WORK REQUIRED:
The answer must be every line of the records in which the string "word" appears.

[Stored data entries]
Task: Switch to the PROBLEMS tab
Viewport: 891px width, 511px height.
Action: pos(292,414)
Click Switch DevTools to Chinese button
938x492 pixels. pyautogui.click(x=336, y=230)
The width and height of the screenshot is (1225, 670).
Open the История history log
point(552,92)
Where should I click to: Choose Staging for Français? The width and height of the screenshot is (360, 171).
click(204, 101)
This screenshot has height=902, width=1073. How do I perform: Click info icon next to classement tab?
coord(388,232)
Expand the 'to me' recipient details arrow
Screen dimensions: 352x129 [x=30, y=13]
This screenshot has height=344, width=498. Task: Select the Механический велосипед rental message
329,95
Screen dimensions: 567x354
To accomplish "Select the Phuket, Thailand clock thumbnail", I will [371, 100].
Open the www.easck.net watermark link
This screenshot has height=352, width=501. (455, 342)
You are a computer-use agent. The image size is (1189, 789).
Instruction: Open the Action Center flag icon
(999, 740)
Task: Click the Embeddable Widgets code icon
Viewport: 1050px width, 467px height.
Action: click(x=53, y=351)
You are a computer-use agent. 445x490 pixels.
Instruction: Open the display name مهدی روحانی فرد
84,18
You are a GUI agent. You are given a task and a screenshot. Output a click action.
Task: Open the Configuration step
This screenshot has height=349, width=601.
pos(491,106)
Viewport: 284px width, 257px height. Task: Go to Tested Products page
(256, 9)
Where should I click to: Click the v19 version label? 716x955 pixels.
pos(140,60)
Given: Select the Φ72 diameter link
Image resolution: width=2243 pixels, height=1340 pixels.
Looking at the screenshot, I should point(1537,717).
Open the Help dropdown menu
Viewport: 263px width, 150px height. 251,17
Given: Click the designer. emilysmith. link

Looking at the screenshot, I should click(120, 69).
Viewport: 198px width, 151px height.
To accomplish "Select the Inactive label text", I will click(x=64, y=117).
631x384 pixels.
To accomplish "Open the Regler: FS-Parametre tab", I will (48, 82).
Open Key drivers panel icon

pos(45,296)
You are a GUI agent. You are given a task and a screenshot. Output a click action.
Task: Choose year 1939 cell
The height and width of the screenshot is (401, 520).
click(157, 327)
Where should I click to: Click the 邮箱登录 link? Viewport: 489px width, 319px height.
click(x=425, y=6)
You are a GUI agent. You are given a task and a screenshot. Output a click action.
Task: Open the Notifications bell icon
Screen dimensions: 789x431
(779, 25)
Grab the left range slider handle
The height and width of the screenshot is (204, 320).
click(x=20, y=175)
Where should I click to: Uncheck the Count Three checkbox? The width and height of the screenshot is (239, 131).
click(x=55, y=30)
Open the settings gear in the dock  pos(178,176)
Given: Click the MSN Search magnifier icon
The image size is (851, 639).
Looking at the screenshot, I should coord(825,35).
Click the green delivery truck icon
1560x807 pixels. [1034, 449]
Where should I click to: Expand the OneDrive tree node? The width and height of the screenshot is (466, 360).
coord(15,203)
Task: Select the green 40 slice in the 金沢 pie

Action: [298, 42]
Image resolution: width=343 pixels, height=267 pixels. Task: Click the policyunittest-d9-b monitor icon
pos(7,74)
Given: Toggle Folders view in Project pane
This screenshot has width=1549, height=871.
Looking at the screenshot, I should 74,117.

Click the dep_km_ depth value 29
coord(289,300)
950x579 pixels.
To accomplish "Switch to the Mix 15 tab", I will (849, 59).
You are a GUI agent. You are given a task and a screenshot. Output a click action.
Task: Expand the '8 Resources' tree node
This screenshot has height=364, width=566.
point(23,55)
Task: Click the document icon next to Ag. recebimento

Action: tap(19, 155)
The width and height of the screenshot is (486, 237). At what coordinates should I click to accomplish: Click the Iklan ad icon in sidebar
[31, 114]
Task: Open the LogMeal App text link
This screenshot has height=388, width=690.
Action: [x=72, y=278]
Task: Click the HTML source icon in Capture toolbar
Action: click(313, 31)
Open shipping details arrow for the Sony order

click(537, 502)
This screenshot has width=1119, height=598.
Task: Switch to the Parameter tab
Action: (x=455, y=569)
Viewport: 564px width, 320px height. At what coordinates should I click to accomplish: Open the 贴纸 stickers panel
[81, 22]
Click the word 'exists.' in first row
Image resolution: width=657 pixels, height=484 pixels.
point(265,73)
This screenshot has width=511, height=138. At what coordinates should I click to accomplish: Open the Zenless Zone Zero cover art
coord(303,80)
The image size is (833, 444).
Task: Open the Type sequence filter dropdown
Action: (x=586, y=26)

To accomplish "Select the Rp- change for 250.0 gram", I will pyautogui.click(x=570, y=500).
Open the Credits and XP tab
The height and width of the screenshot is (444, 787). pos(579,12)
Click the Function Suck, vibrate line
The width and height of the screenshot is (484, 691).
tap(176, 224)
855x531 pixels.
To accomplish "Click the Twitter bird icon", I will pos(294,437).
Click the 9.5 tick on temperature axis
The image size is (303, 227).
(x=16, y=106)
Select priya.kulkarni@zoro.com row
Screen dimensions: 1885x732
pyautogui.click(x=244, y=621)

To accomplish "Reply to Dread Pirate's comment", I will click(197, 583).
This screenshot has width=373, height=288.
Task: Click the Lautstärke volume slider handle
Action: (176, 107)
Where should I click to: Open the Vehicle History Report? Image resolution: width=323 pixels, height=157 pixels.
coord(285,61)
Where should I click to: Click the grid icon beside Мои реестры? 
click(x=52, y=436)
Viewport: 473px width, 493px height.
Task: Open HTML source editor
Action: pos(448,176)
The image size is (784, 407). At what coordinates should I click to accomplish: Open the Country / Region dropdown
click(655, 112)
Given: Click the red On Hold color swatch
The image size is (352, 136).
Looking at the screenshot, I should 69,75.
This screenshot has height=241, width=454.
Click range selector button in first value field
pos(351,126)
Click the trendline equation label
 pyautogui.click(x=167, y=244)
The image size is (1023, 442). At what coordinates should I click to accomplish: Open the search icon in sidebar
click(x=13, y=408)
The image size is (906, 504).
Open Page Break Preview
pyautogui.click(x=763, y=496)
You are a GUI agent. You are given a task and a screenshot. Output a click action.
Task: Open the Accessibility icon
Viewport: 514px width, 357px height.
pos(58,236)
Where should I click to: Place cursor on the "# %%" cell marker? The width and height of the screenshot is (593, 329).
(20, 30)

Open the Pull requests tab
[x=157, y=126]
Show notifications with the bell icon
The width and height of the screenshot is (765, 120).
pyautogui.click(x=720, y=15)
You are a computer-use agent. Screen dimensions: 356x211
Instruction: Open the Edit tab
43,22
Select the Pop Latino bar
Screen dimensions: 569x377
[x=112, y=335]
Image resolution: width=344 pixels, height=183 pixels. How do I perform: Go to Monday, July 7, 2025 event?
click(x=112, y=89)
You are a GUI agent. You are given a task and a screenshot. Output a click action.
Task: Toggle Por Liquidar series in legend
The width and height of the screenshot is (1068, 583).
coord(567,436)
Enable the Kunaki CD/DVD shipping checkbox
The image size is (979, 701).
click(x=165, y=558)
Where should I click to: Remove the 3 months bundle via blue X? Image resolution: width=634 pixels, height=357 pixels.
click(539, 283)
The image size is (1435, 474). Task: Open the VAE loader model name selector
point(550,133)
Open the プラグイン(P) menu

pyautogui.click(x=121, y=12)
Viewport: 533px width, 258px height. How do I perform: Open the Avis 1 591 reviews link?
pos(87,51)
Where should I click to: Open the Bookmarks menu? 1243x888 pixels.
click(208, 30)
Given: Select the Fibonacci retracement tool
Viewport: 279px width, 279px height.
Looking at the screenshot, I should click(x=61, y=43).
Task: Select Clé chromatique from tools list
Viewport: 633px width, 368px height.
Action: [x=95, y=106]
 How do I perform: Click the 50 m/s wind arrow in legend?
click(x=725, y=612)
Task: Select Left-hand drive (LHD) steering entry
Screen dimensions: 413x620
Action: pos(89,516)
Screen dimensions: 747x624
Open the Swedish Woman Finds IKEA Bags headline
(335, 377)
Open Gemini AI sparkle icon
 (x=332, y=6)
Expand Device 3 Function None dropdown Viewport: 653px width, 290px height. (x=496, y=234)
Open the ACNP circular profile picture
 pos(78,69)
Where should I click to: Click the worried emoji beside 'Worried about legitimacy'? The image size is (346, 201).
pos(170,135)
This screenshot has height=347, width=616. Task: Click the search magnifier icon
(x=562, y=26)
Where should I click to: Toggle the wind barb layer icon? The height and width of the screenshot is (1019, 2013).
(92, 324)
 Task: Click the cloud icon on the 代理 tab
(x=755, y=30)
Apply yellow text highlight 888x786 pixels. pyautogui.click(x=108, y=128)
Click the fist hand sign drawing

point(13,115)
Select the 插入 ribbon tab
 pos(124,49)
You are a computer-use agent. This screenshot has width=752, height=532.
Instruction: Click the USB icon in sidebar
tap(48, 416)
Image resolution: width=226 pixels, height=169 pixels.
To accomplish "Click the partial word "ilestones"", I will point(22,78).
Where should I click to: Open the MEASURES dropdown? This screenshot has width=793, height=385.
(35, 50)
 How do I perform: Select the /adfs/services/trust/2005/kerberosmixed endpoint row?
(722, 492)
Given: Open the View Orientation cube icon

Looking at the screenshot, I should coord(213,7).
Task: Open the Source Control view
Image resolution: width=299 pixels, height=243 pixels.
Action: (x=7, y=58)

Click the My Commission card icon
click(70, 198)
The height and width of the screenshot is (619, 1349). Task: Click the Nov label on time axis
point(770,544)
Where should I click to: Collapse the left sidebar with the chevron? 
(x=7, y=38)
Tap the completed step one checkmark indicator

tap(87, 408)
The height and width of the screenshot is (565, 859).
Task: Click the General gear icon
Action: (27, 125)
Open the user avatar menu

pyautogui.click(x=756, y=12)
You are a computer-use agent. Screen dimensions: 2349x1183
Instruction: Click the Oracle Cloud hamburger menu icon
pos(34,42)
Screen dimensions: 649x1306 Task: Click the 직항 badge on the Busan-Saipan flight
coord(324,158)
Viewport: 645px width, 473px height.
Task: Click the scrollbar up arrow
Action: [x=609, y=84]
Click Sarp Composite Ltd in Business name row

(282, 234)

EXERCISE OUTPUT:
Click the word 'exists.' in first row
To accomplish "Click the partial word "ilestones"", I will point(22,78).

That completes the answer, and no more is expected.